Ehrharta calycina is a species of grass known by the common names perennial veldtgrass and purple veldtgrass.

==Distribution==
It is native to southern Africa; from South Africa (within the Cape Provinces, Free State and KwaZulu-Natal), Lesotho and Namibia.

It grows in Veld grassland habits and on low-lying sandy areas.

==Description==
Ehrharta calycina is a highly variable perennial grass, often but not always rhizomatous.

It usually reaches 30–70 cm in height, but is known to grow much taller in favorable conditions.

The inflorescence is a narrow to wide open array of spikelets light in color when new and becoming darker and tinted purple to reddish with age.

==Taxonomy==
The Latin specific epithet of calycina is derived from calycinus meaning like a calyx or with a prominent calyx. It was first described and published in Pl.

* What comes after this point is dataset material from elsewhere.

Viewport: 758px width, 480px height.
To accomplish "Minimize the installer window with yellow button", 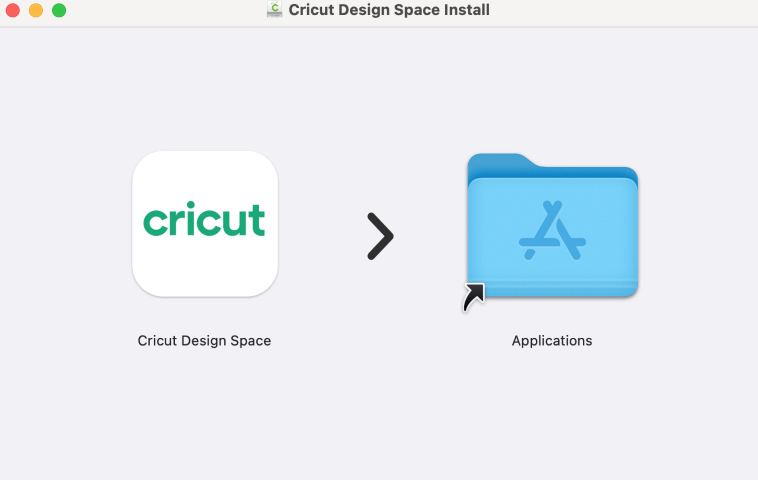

Icon. Ined. on table 33 in 1789.

==Introduced / invasive species==
The grass is an introduced species, including places such as; California, Egypt, Hawaii, India, New South Wales, New Zealand North, Portugal, South Australia, Spain, Tasmania, Texas, Tunisia, Victoria and Western Australia. Sometimes becoming a noxious weed outside its native range.

It is an invasive species in California, where it is an invasive weed of chaparral and coastal sage scrub habitat along the southern and central coastal regions. It was first introduced to Davis in the Sacramento Valley as a drought-tolerant range grass for grazing.

It is also known as an invasive species and weed in parts of Australia.

The species has been added to the list of invasive alien species of Union concern. This means it is now forbidden to trade, import and breed this plant in all Member States of the European Union.